To kill the cells, the researchers use a near-infrared laser, which is a wavelength that doesn't harm normal tissue at the levels used, but the radiation is absorbed by the gold in the nanoparticles. This causes the cancer cells to heat up and die.
The research is reported in the Feb. 15 online edition of the journal Nanotechnology.
"This is a so-called 'smart' therapy," Batt said. "To be a smart therapy, it should be targeted, and it should have some ability to be activated only when it's there and then kills just the cancer cells."
The goal, said lead author and biomedical engineering graduate student Dickson Kirui, is to improve the technology and make it suitable for testing in a human clinical trial. The researchers are now working on a similar experiment targeting prostate cancer cells.
"If, down the line, you could clinically just target the cancer cells, you could then spare the health surrounding cells from being harmed -- that is the critical thing," Kirui said.

→ Problem set:
1: Answer these questions about the passage on gold nanoparticle cancer therapy:
(a) What kind of laser do the researchers use to kill the cells?
(b) In which journal is the research reported?
(c) What type of cancer cells does the researchers' current similar experiment target?
2: Rewrite the part of the passage on gold nanoparticle cancer therapy that opens with the words "To kill the" and closes with "up and die.", replacing "gold" with "silver".
The records after this sentence are separate material with no connection to the passage.

(Pixel coordinate grounding data)
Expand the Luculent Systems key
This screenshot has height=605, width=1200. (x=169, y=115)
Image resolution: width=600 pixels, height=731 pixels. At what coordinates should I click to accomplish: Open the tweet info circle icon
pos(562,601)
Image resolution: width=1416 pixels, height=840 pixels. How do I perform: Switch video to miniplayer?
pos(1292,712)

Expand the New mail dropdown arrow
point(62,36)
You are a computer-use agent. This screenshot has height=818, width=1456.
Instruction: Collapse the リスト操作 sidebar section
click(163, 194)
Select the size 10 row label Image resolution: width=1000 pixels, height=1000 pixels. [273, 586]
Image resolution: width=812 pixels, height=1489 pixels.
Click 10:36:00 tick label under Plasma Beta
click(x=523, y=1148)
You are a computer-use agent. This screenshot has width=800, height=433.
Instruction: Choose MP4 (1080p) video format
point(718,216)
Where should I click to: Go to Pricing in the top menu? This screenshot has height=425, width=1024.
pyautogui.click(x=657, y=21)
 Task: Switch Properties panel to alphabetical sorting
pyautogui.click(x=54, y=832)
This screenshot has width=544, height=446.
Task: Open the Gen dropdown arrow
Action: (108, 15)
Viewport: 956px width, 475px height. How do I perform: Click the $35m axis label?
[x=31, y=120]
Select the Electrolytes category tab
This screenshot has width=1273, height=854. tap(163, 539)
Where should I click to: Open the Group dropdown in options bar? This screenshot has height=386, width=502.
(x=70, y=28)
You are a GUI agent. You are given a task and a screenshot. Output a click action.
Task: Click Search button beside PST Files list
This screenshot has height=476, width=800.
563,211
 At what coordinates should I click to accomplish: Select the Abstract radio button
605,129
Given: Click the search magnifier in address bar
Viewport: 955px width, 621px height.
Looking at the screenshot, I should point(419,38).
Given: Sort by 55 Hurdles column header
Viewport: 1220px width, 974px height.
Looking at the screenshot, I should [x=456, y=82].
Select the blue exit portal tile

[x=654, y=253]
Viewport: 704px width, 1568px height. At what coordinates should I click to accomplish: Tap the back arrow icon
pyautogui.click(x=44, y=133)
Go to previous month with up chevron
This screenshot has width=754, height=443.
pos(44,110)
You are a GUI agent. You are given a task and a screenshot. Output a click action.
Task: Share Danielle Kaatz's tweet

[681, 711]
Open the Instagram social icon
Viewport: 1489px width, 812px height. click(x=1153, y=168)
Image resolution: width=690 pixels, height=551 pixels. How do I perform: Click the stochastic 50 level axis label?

→ Answer section:
1:
(a) A near-infrared laser.
(b) Nanotechnology.
(c) Prostate cancer cells.

2:
To kill the cells, the researchers use a near-infrared laser, which is a wavelength that doesn't harm normal tissue at the levels used, but the radiation is absorbed by the silver in the nanoparticles. This causes the cancer cells to heat up and die.